BEGIN Data for processing

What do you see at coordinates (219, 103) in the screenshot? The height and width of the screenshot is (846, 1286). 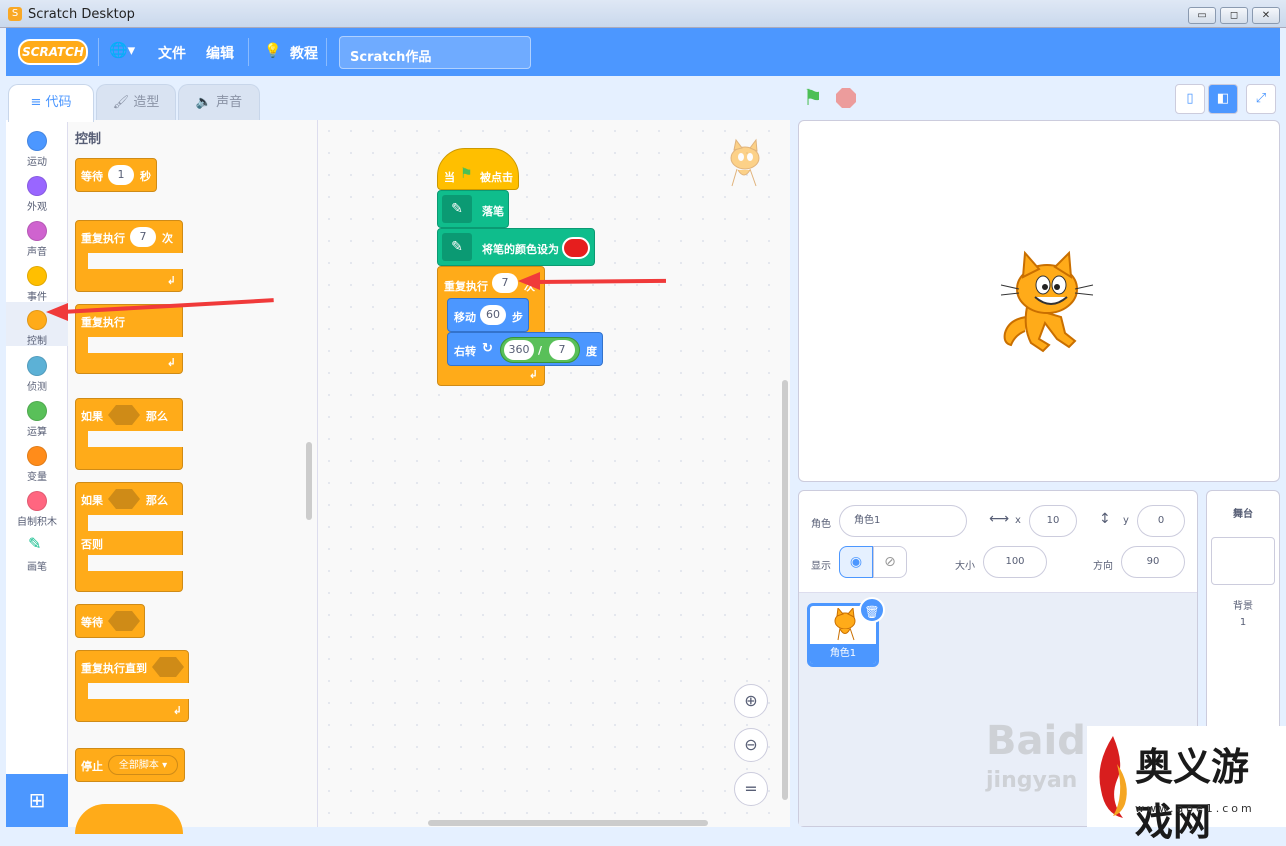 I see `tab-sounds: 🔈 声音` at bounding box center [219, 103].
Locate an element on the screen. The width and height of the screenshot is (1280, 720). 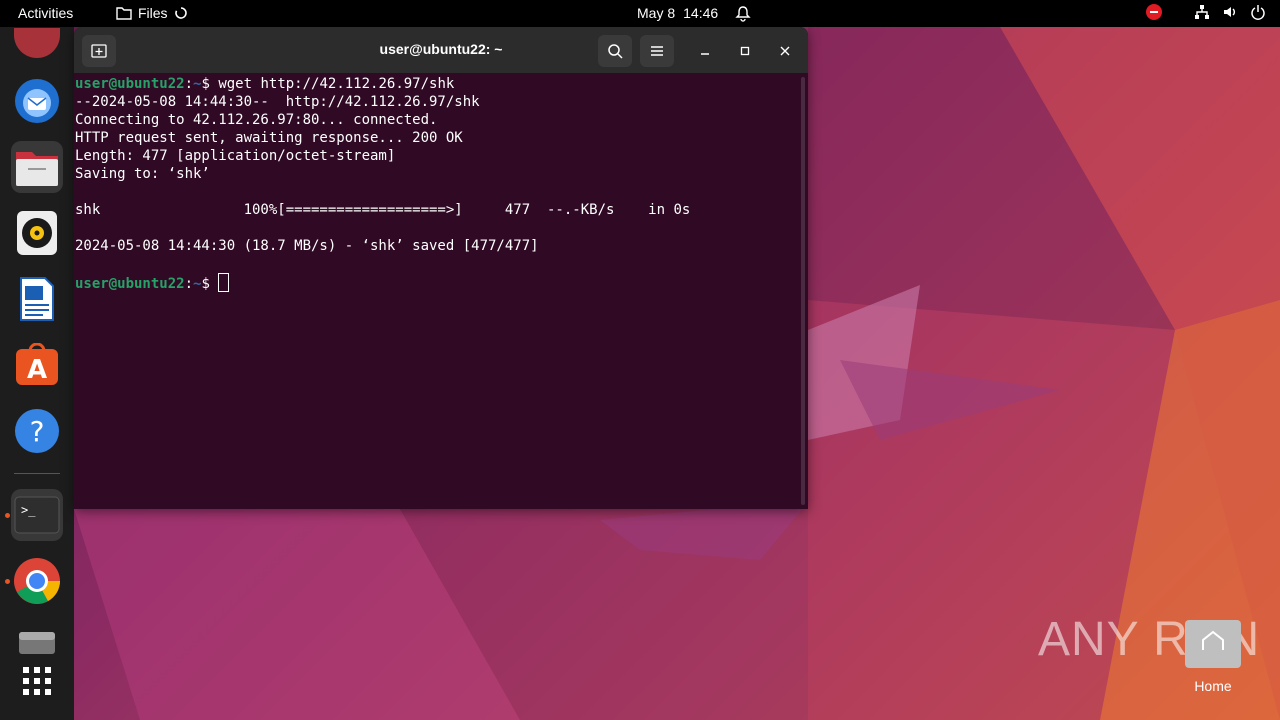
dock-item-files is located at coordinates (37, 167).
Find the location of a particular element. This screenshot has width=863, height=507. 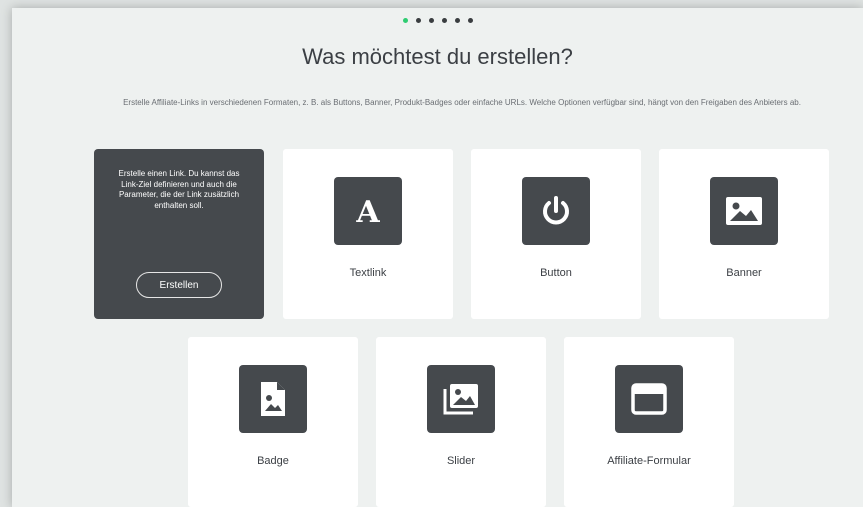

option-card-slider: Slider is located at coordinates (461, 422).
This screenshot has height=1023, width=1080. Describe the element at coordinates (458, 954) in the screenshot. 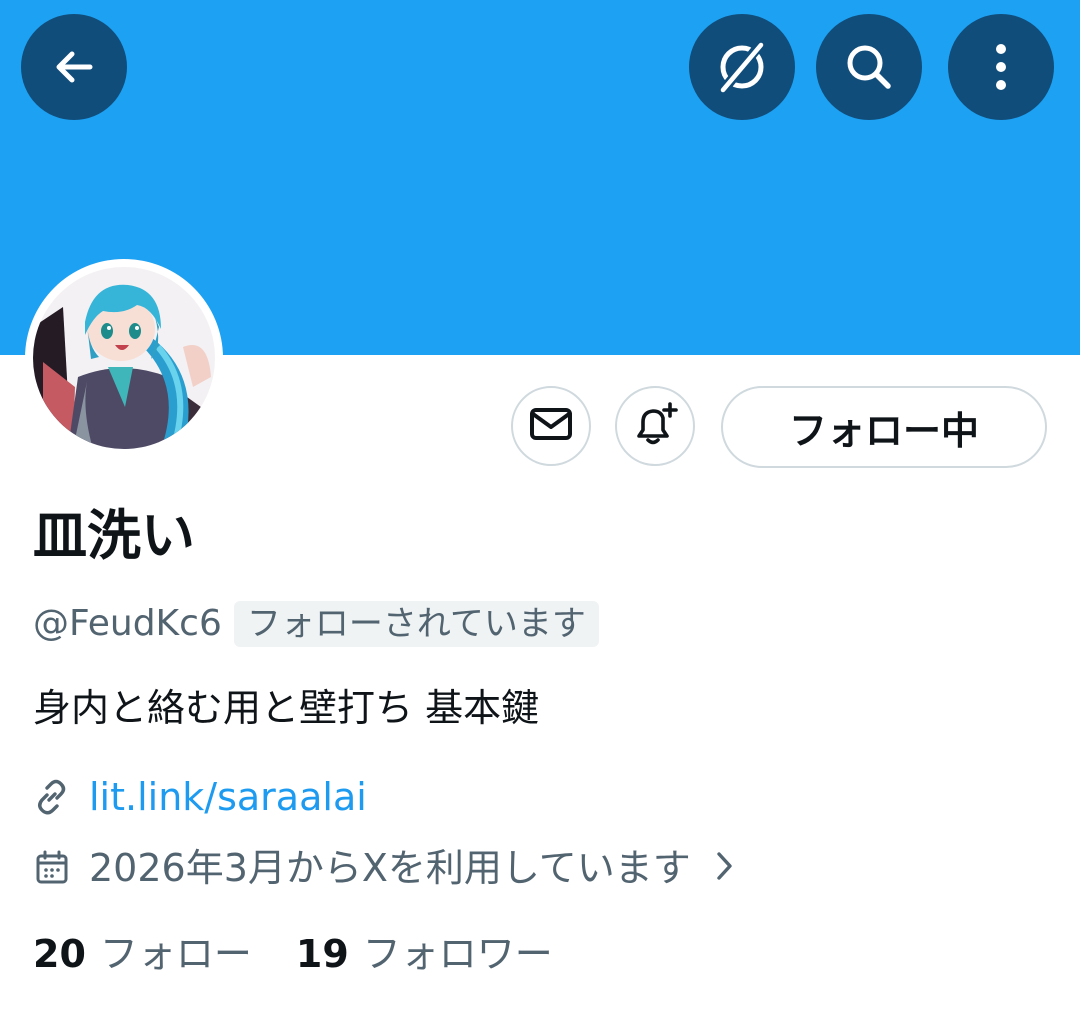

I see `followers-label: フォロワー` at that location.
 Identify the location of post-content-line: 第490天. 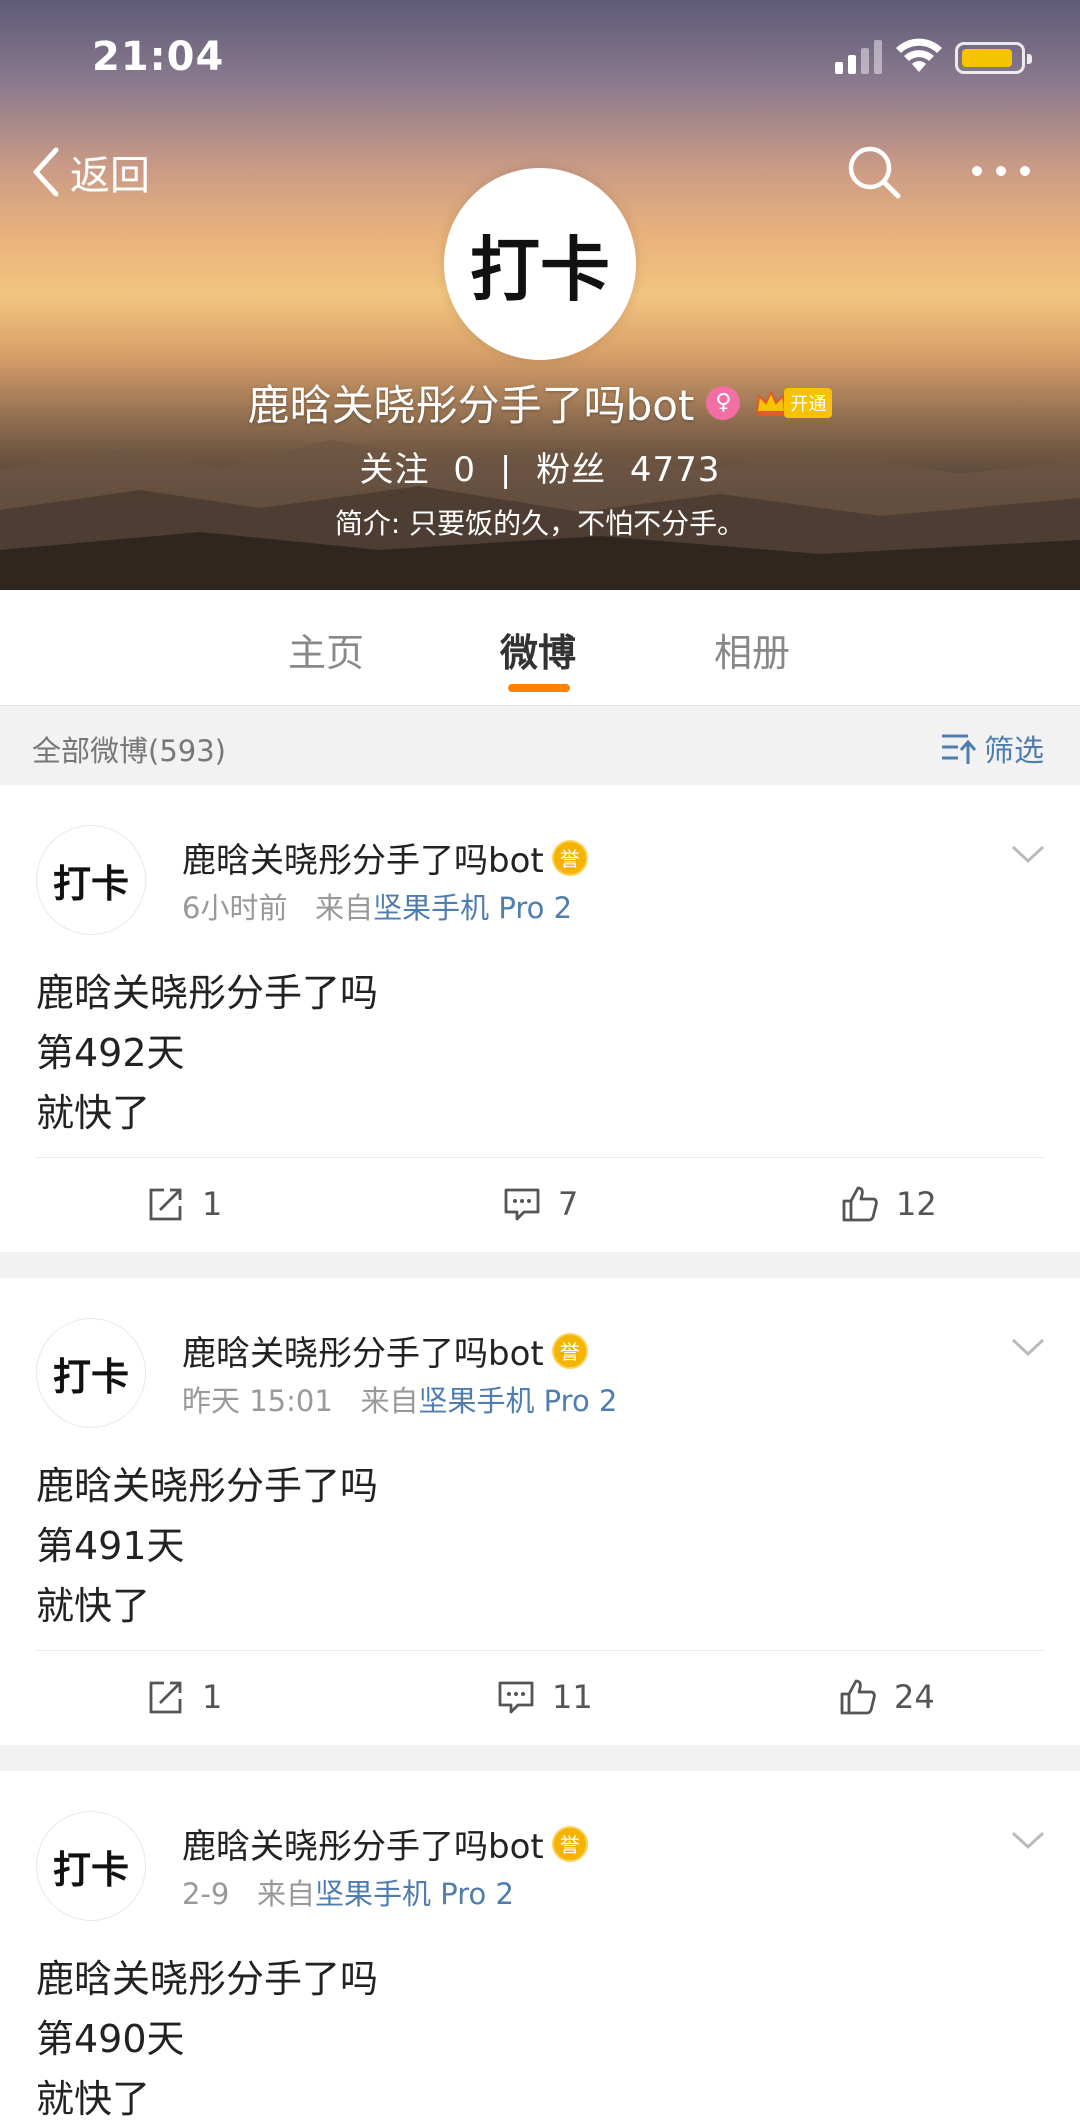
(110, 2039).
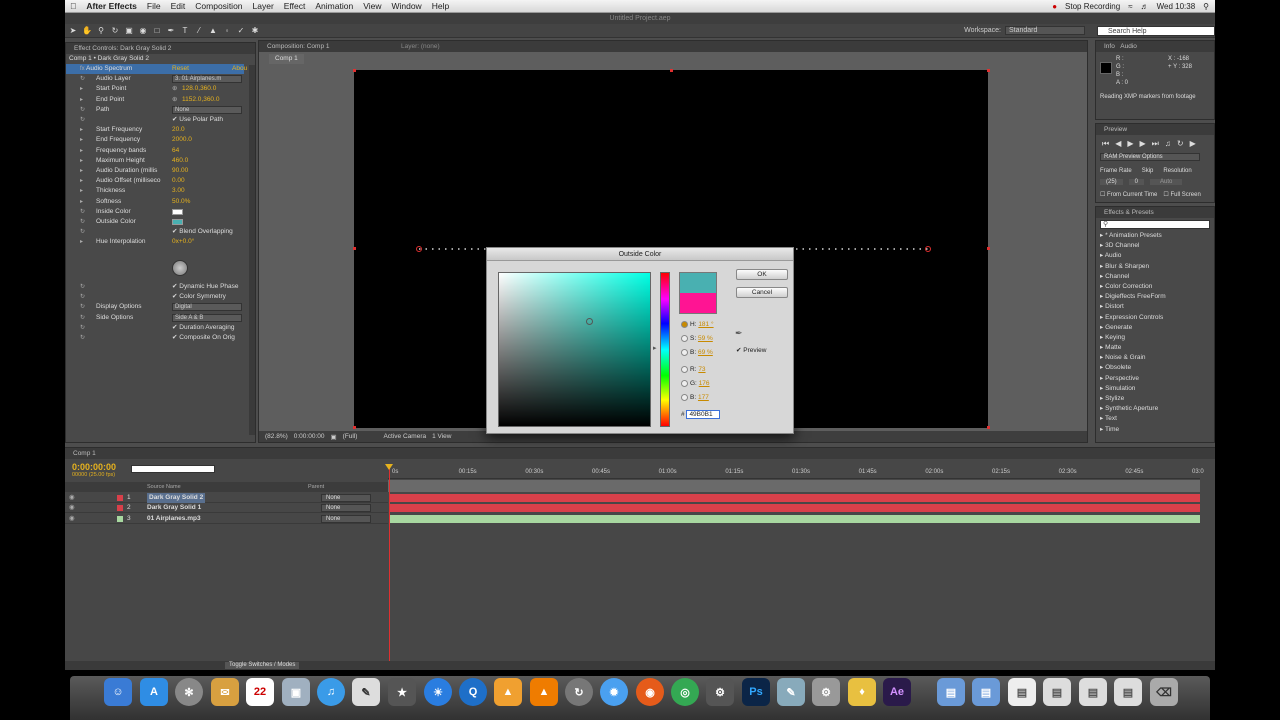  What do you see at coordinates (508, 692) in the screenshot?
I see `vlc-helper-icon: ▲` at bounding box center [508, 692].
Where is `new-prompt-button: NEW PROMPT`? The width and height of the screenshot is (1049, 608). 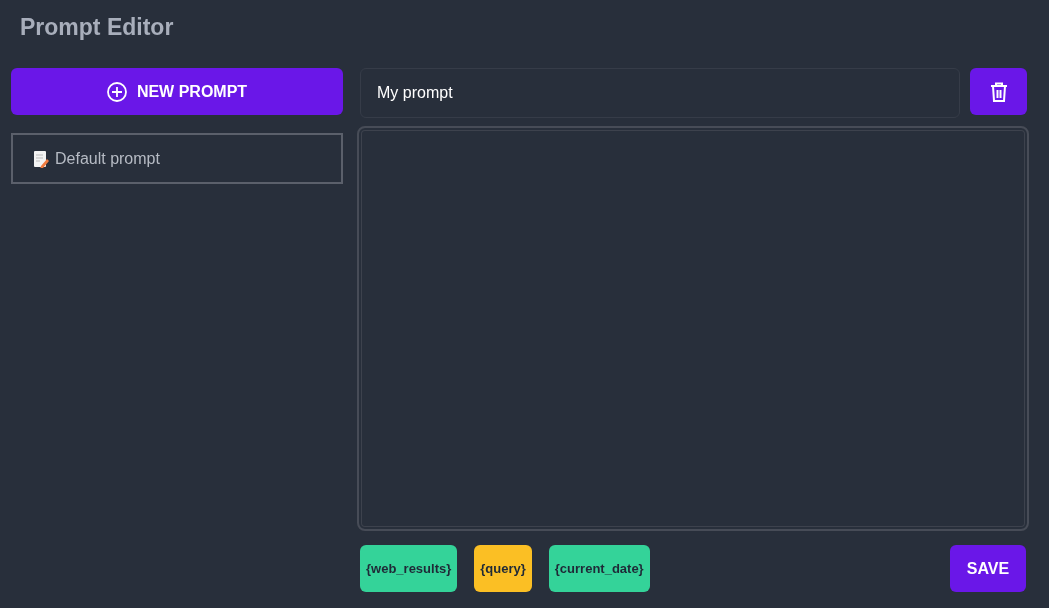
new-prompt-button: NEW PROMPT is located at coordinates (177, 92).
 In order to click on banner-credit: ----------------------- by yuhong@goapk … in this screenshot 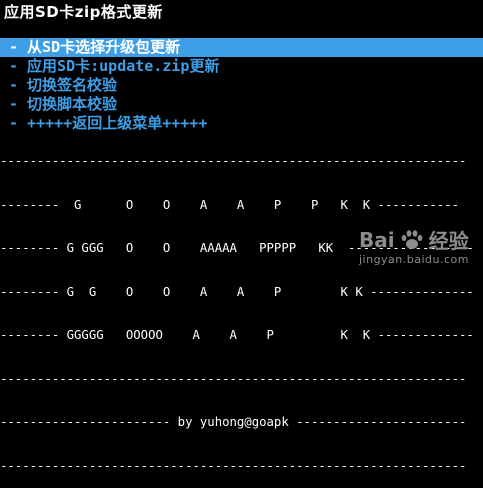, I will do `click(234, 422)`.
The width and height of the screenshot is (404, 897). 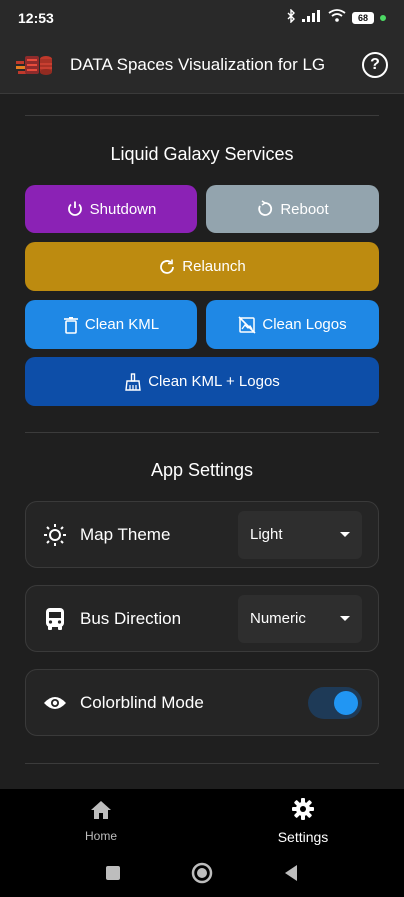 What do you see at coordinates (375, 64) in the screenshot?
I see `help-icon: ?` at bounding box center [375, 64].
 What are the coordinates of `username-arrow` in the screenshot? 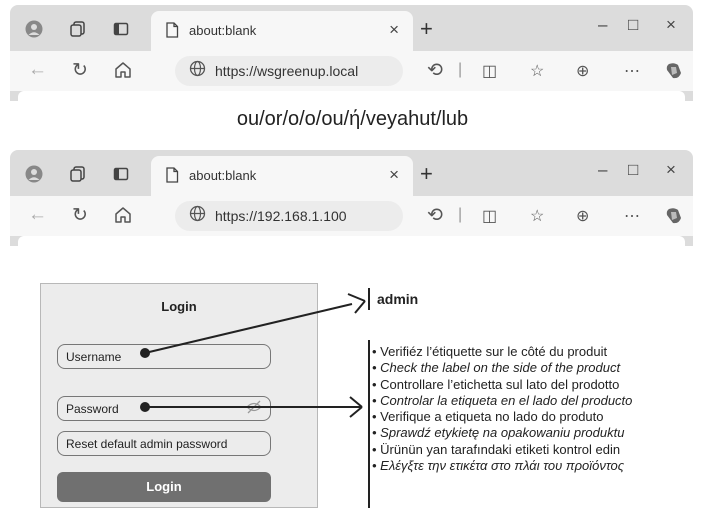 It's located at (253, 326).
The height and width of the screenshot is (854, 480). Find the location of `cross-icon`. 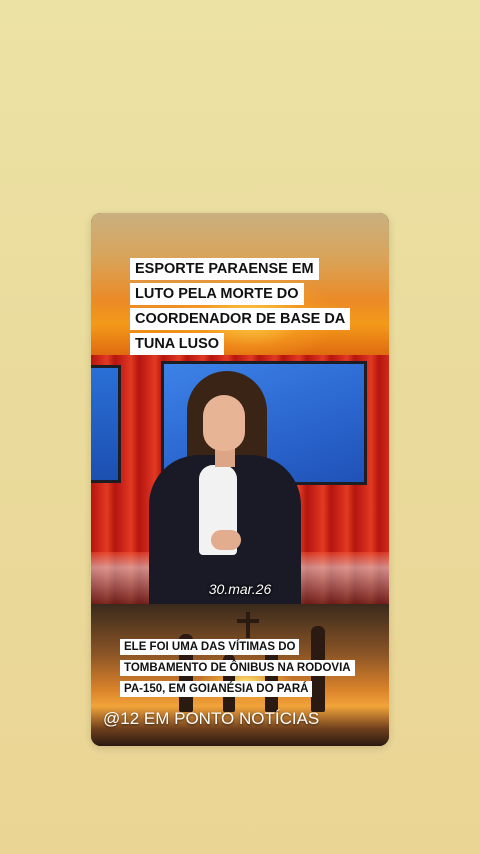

END Data for processing

Work instruction> Please put the lines of the data from the one containing "Find the location of a" up to and including the one containing "option-card-slider: Slider is" into a JSON list of strings, one string per line, leaving out blank lines. Omit the pictures from your answer.

Answer box>
[
  "Find the location of a particular element. This screenshot has width=863, height=507. ",
  "option-card-slider: Slider is located at coordinates (461, 422)."
]